Lo studio ha confrontato 15 pazienti affetti con 16 controlli sani, utilizzando la risonanza magnetica e la mappatura quantitativa della suscettibilità per misurare la frazione di estrazione dell’ossigeno e valutare le performance cognitive. I risultati principali indicano che i pazienti con OSAS presentano valori della frazione di estrazione dell’ossigeno significativamente inferiori in diverse regioni della corteccia cerebrale rispetto ai controlli, suggerendo un’alterazione del metabolismo cerebrale dell’ossigeno.

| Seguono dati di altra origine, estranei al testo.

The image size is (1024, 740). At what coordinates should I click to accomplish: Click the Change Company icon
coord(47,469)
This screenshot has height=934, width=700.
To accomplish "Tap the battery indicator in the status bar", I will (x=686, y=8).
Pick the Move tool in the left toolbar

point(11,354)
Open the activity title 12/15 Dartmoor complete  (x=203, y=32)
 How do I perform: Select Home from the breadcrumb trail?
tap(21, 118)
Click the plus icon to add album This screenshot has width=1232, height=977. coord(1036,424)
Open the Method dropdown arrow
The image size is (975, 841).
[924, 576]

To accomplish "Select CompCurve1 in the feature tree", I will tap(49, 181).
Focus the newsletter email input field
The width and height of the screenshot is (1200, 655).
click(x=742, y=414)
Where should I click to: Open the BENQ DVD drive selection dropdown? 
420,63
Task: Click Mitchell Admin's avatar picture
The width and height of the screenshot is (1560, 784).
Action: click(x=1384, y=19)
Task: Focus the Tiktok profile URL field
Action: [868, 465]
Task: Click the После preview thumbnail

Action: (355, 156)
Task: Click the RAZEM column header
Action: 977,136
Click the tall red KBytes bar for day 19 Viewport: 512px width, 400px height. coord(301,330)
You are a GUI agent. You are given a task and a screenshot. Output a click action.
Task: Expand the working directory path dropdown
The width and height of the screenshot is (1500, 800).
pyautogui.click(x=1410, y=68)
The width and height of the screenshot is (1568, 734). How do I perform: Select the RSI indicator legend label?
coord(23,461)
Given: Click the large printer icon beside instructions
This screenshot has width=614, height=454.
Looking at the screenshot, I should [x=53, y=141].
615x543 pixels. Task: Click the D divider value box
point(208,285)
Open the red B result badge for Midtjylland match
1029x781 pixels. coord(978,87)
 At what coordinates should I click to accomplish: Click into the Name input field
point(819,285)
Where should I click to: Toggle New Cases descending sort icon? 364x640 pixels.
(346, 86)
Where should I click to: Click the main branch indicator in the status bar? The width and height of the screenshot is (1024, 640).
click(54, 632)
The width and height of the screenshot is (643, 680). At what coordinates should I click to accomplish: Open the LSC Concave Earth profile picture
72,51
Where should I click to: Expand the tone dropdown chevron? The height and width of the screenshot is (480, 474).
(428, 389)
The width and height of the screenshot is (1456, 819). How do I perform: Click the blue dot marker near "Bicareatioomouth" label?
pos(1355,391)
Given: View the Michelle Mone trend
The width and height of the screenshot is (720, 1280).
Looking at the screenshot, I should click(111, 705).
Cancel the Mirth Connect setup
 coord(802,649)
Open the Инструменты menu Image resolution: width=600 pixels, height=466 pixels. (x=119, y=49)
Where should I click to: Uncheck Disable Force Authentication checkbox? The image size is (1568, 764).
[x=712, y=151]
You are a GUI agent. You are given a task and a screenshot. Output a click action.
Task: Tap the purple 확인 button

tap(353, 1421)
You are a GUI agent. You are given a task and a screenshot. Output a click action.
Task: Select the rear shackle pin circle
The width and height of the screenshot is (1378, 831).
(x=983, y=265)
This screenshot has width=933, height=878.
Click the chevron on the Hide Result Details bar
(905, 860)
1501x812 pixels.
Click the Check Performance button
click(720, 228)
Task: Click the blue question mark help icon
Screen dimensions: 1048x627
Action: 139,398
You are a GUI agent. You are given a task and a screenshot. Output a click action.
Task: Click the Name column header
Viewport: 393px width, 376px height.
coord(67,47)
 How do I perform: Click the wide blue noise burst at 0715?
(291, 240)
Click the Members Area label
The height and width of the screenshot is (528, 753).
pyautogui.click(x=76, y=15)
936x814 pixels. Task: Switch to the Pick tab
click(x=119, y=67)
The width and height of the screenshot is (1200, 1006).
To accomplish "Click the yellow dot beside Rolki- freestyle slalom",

“I risultati di questi studi aggiungono dei tasselli fondamentali al quadro clinico dell’OSAS, legando direttamente le apnee notturne al rischio neurologico cronico, come la demenza. L’ipossia intermittente, cioè la carenza di ossigeno durante la notte, danneggia il cervello in modo silenzioso. È essenziale che il forte russamento e la sonnolenza diurna vengano riconosciuti come sintomi primari, non come semplici fastidi, e che si proceda rapidamente alla polisonnografia, l’esame diagnostico fondamentale. Curare le apnee del sonno non significa solo migliorare la qualità della vita, ma è una vera e propria strategia di neuroprotezione”.

SINTOMI E FATTORI DI RISCHIO

I sintomi delle OSAS sono il russamento, i micro risvegli durante il sonno, una eccessiva sonnolenza diurna, la facile irritabilità, la perdita di energia e la difficoltà di concentrazione. Fra i fattori di rischio vanno annoverati: l’obesità, il fumo, i farmaci tranquillanti, l’abuso di bevande alcoliche, la familiarità, l’età e le ostruzioni presenti nelle vie aeree.

DIAGNOSI

Dopo l’esame obiettivo, lo specialista otorinolaringoiatra esegue la fibrolaringoscopia per visualizzare le ostruzioni a livello delle vie respiratorie e prescrive la polisonnografia, un esame in grado di offrire il corretto inquadramento e che consiste nella registrazione di numerosi parametri fisiologici durante il sonno.

TRATTAMENTI

Il primo approccio terapeutico è la perdita di peso per i pazienti obesi o gravemente in sovrappeso. Clinicamente, si consiglia anche l’uso della CPAP, un dispositivo meccanico (una maschera) che supporta la respirazione notturna del paziente. Non tutti i pazienti, però, tollerano la CPAP o riescono a dimagrire. Per questa porzione di pazienti (circa il 30% del totale), la soluzione è la chirurgia. Gli interventi chirurgici sono personalizzati e variano a seconda del punto in cui si trova l’ostruzione delle vie aeree, che può insistere a livello del naso, del cavo orale o dell’ipofaringe.

OSAS NEL MONDO

Secondo una recente revisione a livello globale i dati sulla prevalenza dimostrano notevoli disparità regionali, con alcuni dei tassi più elevati osservati in Nord e Sud America e in regioni specifiche dell’Asia. Ad esempio, uno studio completo condotto negli Stati Uniti ha rilevato che il 26% degli individui di età compresa tra 30 e 70 anni aveva almeno una OSA lieve, mentre il 10% aveva una OSA da moderata a grave. Al contrario, le stime della prevalenza di OSAS nelle nazioni europee sono in genere inferiori, variando dal 6% al 17%.

La prevalenza delle OSAS è significativamente influenzata da alcuni fattori demografici. L’età è un fattore critico nell’insorgenza dell’apnea. Alcuni studi suggeriscono che fino al 90% degli uomini e il 78% delle donne di età superiore ai 70 anni possono presentare almeno una forma lieve di OSA. La maggior parte degli studi indica un rapporto maschi-femmine da 2:1 a 3:1 nella popolazione generale. Tuttavia questa differenza si riduce nelle fasce di età più avanzate e può essere influenzata dalla sottodiagnosi nelle donne.